Will Changes

How Do I Change My Will?

Many people have wills that were drafted years ago. Now they want to leave some specific items to someone who was not included when their original will was drafted. Making changes to a will doesn’t have to be complicated says nj.com’s recent article, “Does my dad need to pay money to get a new will?” However, making changes on your own can cause trouble for the executor if not done correctly.

How do I change my will?
Making simple changes to a will isn’t difficult as long as the correct procedure is followed.

Many times making changes to a will is as simple as creating a written list that disposes of tangible personal property, not otherwise identified and directly disposed of in the original will.

The list must either be in the testator’s handwriting or it can be typewritten, but it must be signed and dated by the testator. This list also must describe the item and the recipient clearly.

This list can be amended or revoked. It should be kept with the will or given to the executor, so he or she knows about it and can ensure it is followed.

It would not be in the interest of the executor and may be perceived as a breach of fiduciary duty to honor such a list and make such a distribution, if the beneficiaries named in the will object. No one wants to cause a fight over the items on the list, after the parent is gone.

Although this kind of change to your will can be done on your own, it would be much wiser to invest in having the items added to a revised will to protect your wishes. If some of the beneficiaries got into a quarrel over the items on the list, it could result in a family fight that a properly drafted and executed revision or amendment could easily prevent.

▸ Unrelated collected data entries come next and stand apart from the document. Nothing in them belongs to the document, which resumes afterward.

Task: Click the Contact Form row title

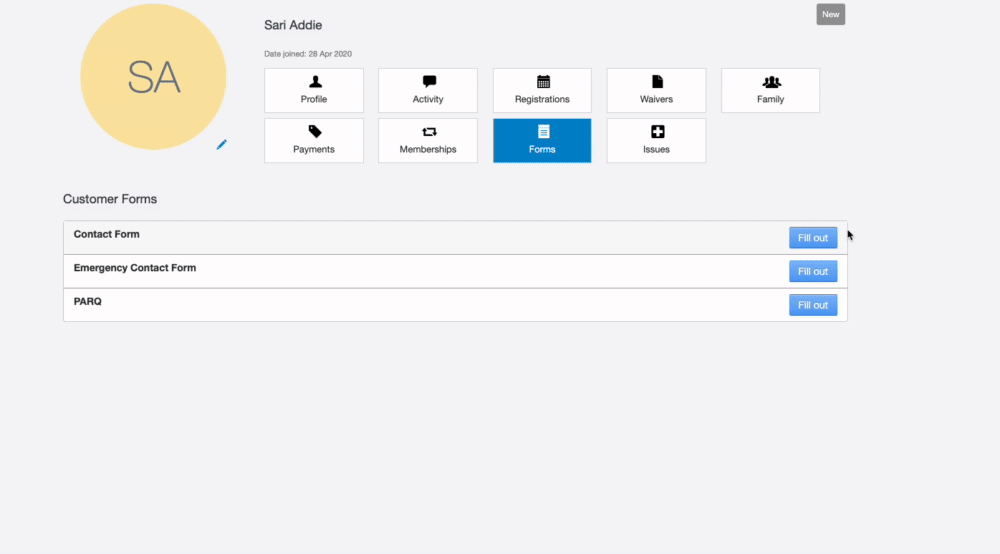Action: pos(107,234)
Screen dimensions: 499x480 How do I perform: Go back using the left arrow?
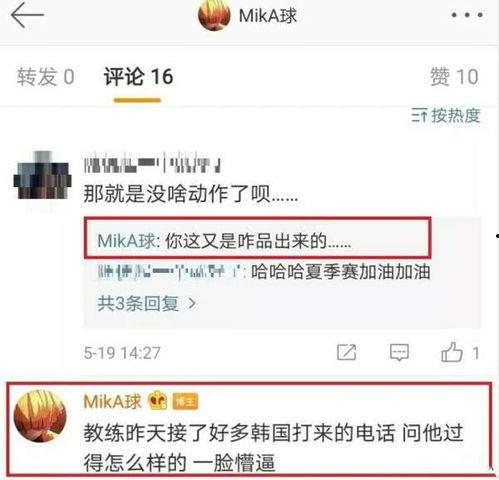click(x=27, y=15)
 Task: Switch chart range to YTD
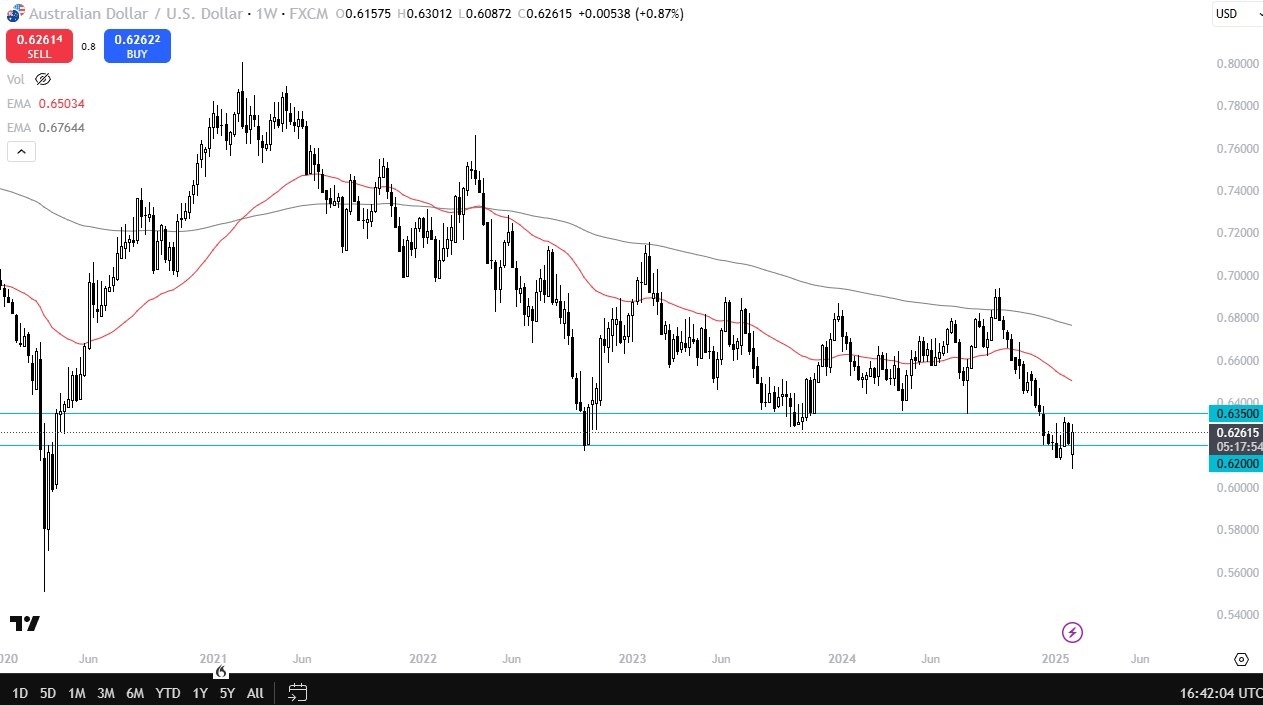coord(167,692)
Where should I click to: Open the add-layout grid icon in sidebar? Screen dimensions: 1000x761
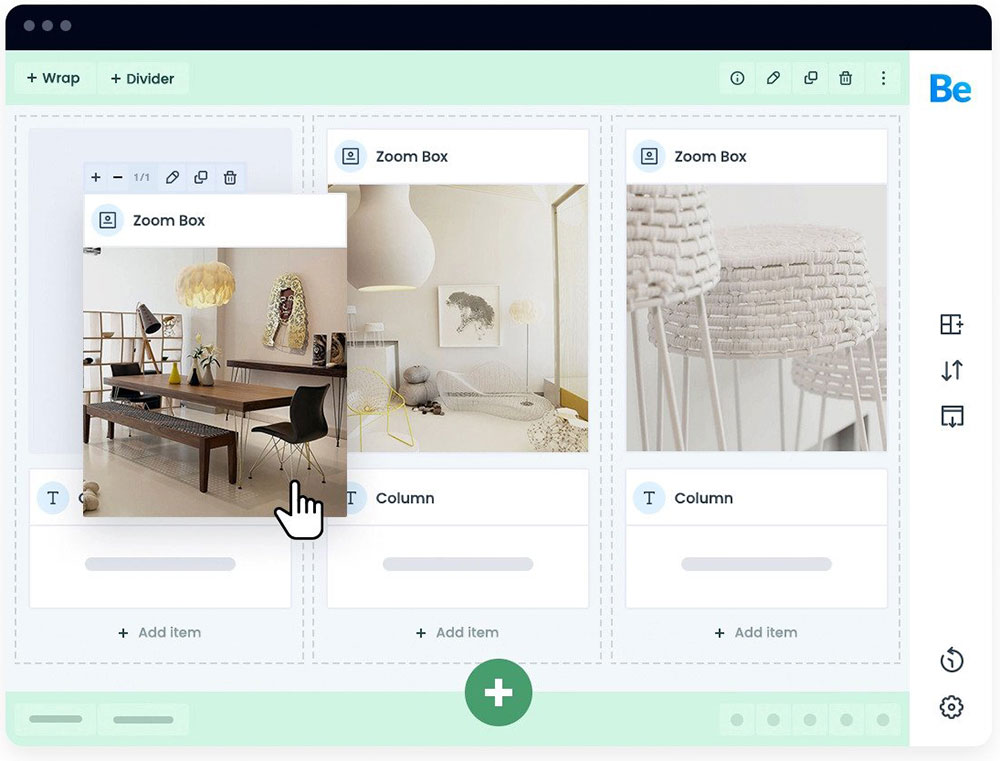click(x=951, y=324)
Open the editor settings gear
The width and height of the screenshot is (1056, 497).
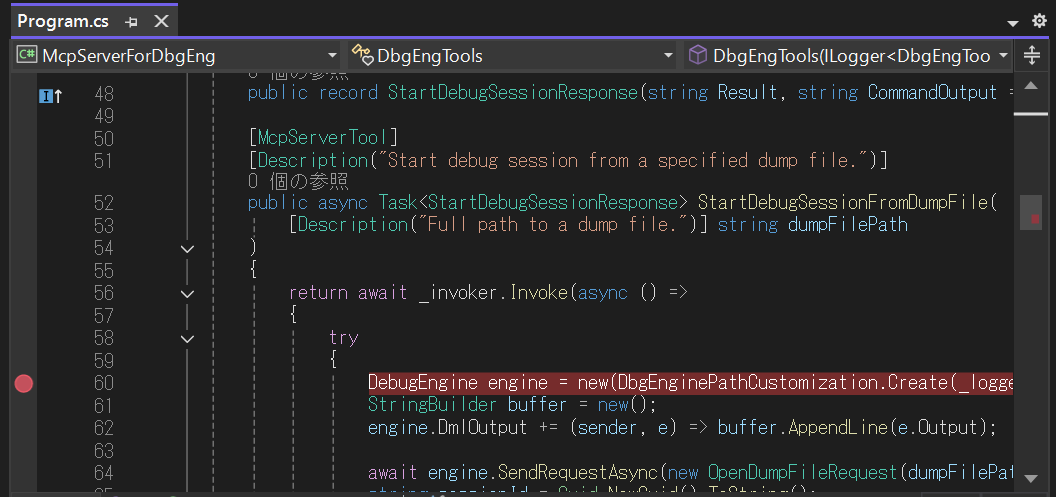coord(1039,21)
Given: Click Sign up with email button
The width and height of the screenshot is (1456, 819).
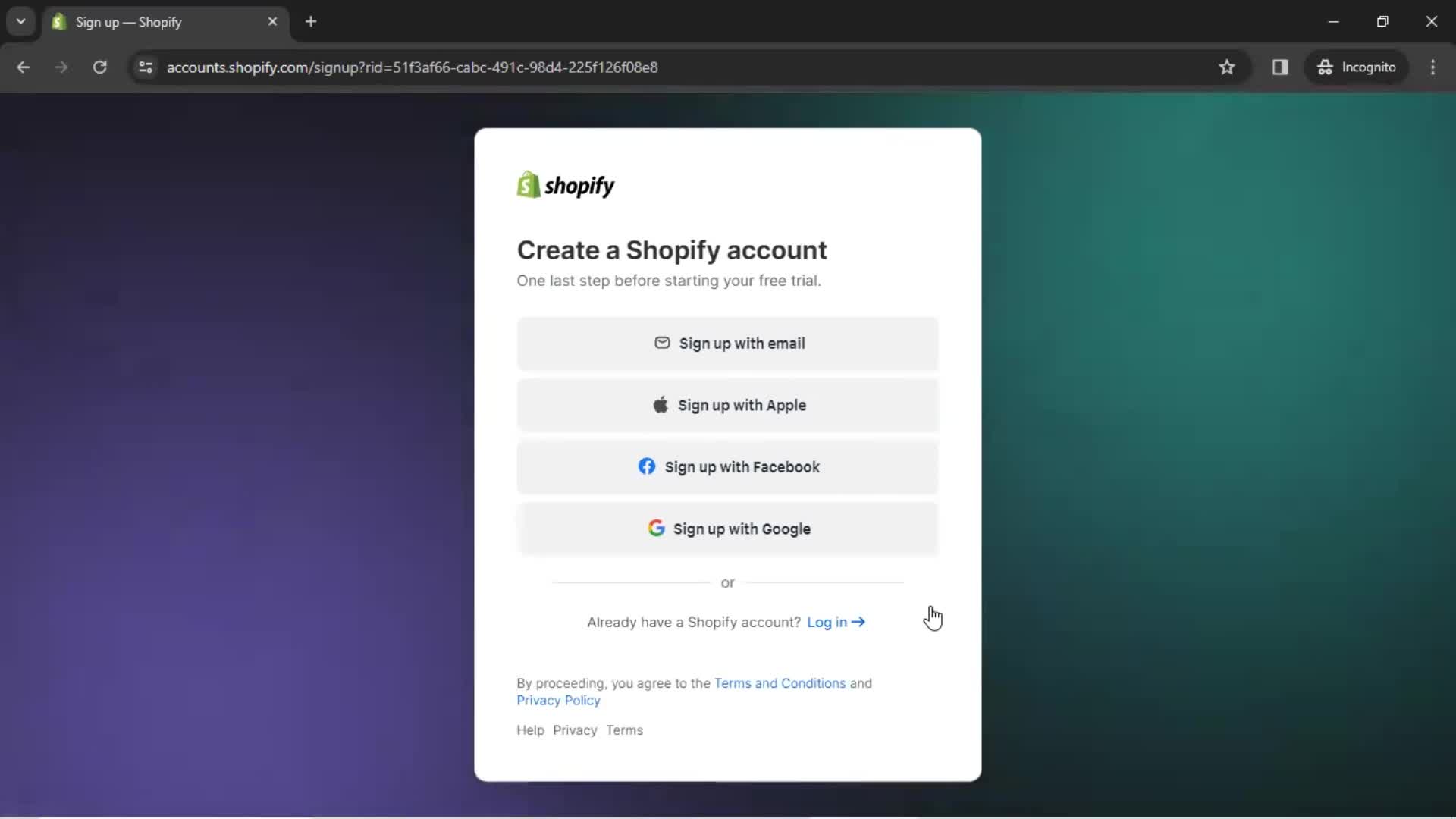Looking at the screenshot, I should tap(728, 343).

Reference: nj.com (October 14, 2019) “Does my dad need to pay money to get a new will?”

Why Would I Need to Update My Will?

OK, great!! You’ve created your will! Now you can it stow away and check off a very important item on your to-do list. Well, that’s mostly correct.  You’ll still need to update your will from time-to-time.

Update your will
Your will should be reviewed every 3 to 5 years and updated as your life changes.

Thrive Global’s recent article, “7 Reasons Why You Need to Review your Will Right Now,” says it’s extremely important that you regularly update your will to avoid any potential confusion and extra stress for your family at a very emotional time. As circumstances change and major life events take place (like the birth of a child or grandchild, the purchase of a home, or retirement, to name just a few), you need to update your will reflect changes in your life. As time passes and your situation changes, your will may become outdated, obsolete or even create confusion when the time comes for your will to be administered.

New people in your life. If you do have more children after you’ve created your will, review your estate plan to make certain that the wording accounts for your new children. You may also marry or re-marry, and grandchildren may be born that you want to include. Make a formal update to your estate plan to include the new people who play an important part in your life and to remove those with whom you lose touch.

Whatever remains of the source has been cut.